Einsatzorganisationen verlangen von ihren Angestellten und auch von ihren Freiwilligen immer öfter Sonderprivatauszüge oder gar Privatauszüge aus dem Strafregister. Dies ist in gewissen Fällen ein Muss, jedoch nicht immer notwendig oder legitim. Aber wann kommt welcher Auszug zum Einsatz?

Im Privatauszug erscheinen Urteile wegen Verbrechen und Vergehen; Urteile wegen Übertretungen erscheinen nur, wenn zusätzliche Eintragungsvoraussetzungen erfüllt sind à siehe Download «Wissenswertes zum Schweizerischen Strafregister» (PDF).

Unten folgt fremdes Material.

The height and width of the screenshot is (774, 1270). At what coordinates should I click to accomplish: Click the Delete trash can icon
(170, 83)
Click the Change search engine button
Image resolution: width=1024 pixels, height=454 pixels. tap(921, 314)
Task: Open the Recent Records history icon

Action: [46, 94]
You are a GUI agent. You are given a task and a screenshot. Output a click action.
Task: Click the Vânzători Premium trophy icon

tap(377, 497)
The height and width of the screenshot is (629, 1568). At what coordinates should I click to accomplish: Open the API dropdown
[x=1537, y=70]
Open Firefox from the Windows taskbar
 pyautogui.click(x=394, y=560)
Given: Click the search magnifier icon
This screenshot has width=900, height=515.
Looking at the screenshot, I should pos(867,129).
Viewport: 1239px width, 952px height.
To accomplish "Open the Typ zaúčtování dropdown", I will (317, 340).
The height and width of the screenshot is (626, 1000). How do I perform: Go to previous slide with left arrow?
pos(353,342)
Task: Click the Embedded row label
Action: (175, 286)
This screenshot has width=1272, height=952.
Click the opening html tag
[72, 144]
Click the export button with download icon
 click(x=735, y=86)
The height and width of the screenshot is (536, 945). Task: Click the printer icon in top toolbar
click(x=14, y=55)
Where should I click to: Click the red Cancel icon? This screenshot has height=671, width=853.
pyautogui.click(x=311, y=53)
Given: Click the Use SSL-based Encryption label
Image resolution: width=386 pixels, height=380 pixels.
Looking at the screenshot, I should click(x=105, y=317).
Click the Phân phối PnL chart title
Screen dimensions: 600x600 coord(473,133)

Im Sonderprivatauszug sind ausschliesslich Urteile aufgeführt, die ein Tätigkeitsverbot oder ein Kontakt- und Rayonverbot zum Schutz von Minderjährigen oder anderen besonders schutzbedürftigen Personen enthalten. Weiter bleiben gewisse Einträge länger im Sonderprivatauszug ersichtlich als im Privatauszug.

Der Strafregisterauszug ist also deshalb nur beschränkt aussagekräftig, weil zum einen die Einträge nach einigen Jahren wieder gelöscht werden, zum anderen sind Urteile von Schuldunfähigen nicht erfasst. Informativer dafür ist der Sonderprivatauszug. Er enthält die Tätigkeits-, Kontakt- und Rayonverbote während ihrer effektiven Dauer. Einen Sonderprivatauszug kann jeder Freiwillige selbst bestellen, wenn die Einsatzorganisation auf dem amtlichen Formular bestätigt, dass der Freiwillige eine entsprechende Tätigkeit ausübt oder ausüben will. Es bleibt jedoch wichtig zu betonen, dass auch ein Sonderprivatauszug keine absolute Sicherheit bietet! Erfasst werden nur die gerichtlichen Verurteilungen, und das ist ein Bruchteil aller Sexualdelikte mit Minderjährigen oder besonders Schutzbedürftigen.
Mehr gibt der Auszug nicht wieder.